Après la suspension des vols habités vers l’ISS, on s’inquiète de la fiabilité du lanceur Soyouz. Mais la longue expérience dont il résulte plaide pour lui. Retour sur l’histoire du spatial russe, qui plonge ses racines dans l’URSS de l’après-guerre.
Les récents déboires du lanceur russe Soyouz pointent le grand âge des technologies utilisées. Cette fusée a été en effet connu son premier lancement en 1966. Mais les techniques russes actuelles sont reconnues pour leur fiabilité et même pour une certaine rusticité. Il n’est pas inutile de jeter un œil dans le rétroviseur pour prendre la mesure de l’expérience accumulée.
Le programme Soyouz (union en russe) débute en 1962. Le nom est celui d’un vaisseau spatial, une capsule, capable d’emporter deux puis trois cosmonautes. Il est l’œuvre de Sergueï Korolev et doit alors succéder aux vaisseaux Vostok (celui de Youri Gagarine, premier Homme dans l’espace le 12 avril 1961) et Voskhod, qui n’a servi que deux fois.

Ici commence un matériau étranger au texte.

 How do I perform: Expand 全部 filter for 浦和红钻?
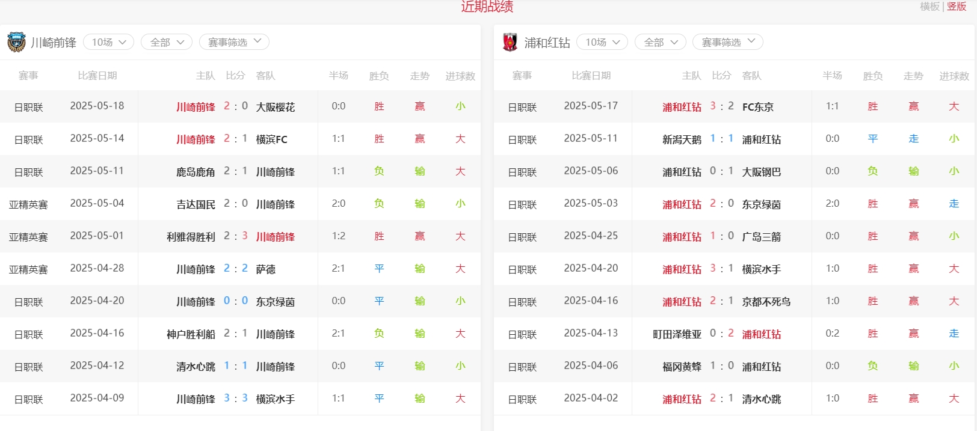pos(661,42)
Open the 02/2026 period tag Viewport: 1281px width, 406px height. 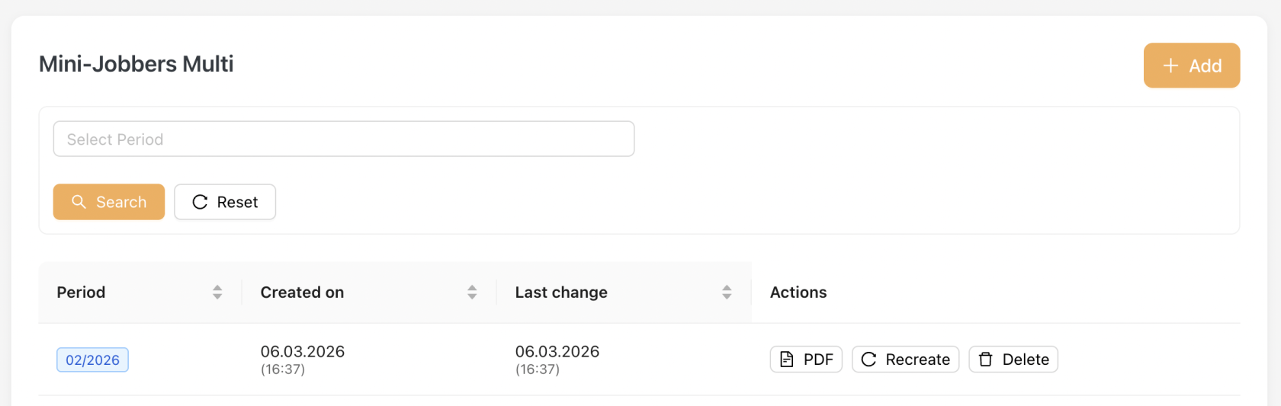(92, 360)
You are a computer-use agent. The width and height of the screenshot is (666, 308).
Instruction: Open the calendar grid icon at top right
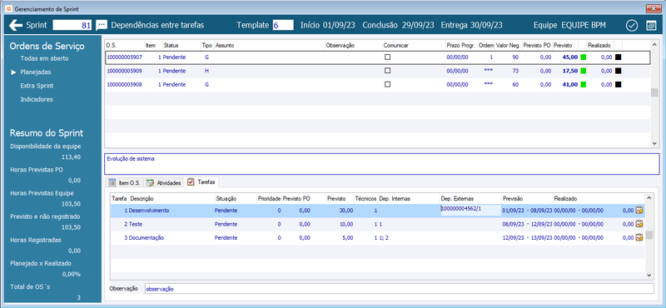[x=651, y=26]
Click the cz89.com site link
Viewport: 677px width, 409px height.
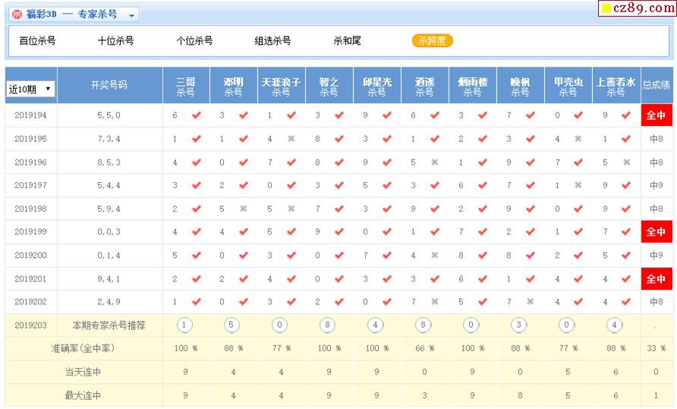pos(636,8)
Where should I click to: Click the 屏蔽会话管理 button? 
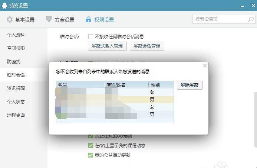tap(147, 46)
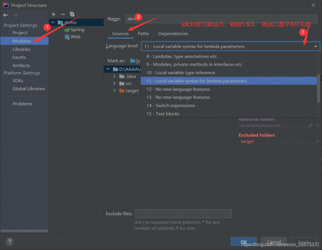The height and width of the screenshot is (250, 322).
Task: Select the Spring facet under demo
Action: pos(77,30)
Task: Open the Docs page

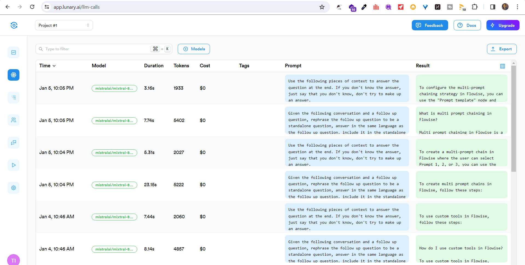Action: click(467, 25)
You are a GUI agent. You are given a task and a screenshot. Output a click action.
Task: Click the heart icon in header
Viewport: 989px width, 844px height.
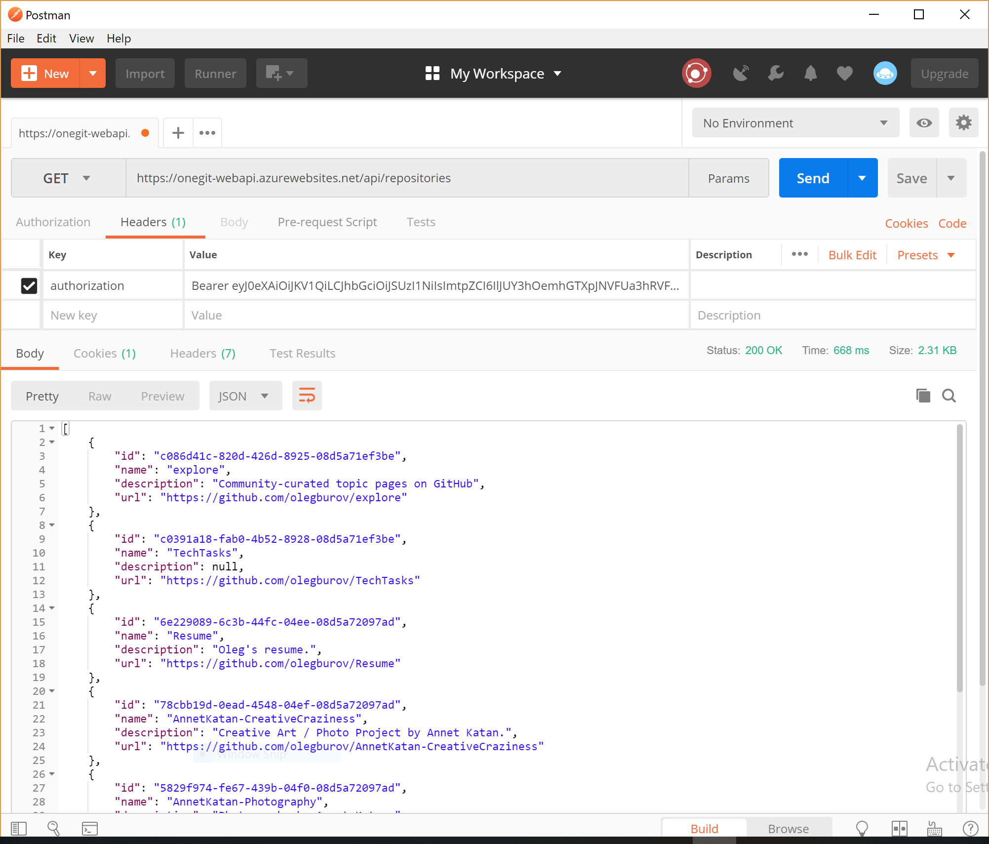(x=844, y=74)
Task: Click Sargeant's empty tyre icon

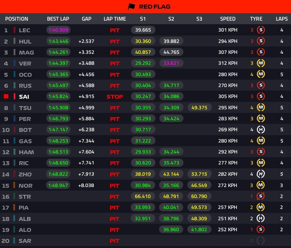Action: pos(261,241)
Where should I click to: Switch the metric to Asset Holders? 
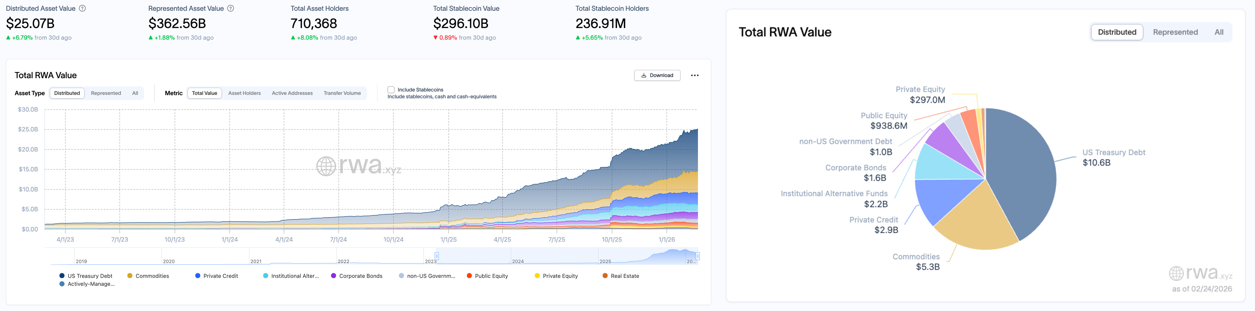tap(244, 93)
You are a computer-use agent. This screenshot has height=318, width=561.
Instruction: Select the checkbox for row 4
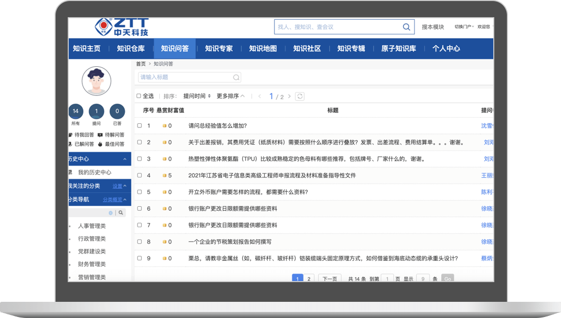[x=139, y=175]
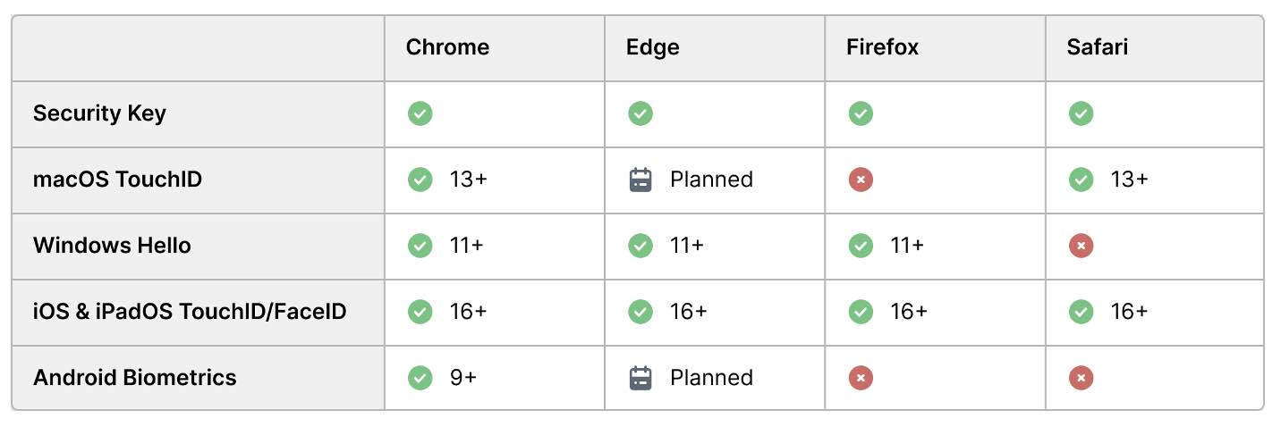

Un vaisseau Soyouz vole pour la première fois le 21 avril 1967 et est prévu pour permettre des rendez-vous spatiaux automatisés ou réalisés manuellement. Il faut un lanceur lourd pour le mettre en orbite et la fusée, mise au point par l’équipe de Korolev, prendra également le nom de Soyouz.
Toujours bon pied bon œil
La longévité du vaisseau Soyouz est tout à fait remarquable. De nombreuses améliorations lui ont été apportées et plusieurs versions ont été développées au fil des années, avec ou sans panneaux solaires par exemple. Mais son architecture n’a pas changé et c’est toujours à peu près le vaisseau de 1962 qui amène les astronautes à bord de la Station spatiale internationale (ou ISS). Le cargo Progress, inhabité, qui ravitaille régulièrement l’ISS est directement dérivé du vaisseau Soyouz.
Le problème actuel, qui a conduit à suspendre les vols des Soyouz et qui pourrait conduire à l’évacuation provisoire de l’ISS, ne concerne qu’un étage du lanceur Soyouz et pas le vaisseau spatial. Il n’en reste pas moins que ces ennuis montrent le peu d’investissements réalisés ces dernières années en Russie, et même aux États-Unis pour assurer un accès fiable à l’orbite basse. Le programme chinois de vols habités, lui, semble aller bon train, grâce notamment à l’efficacité de la capsule Shenzhou… directement inspirée des Soyouz.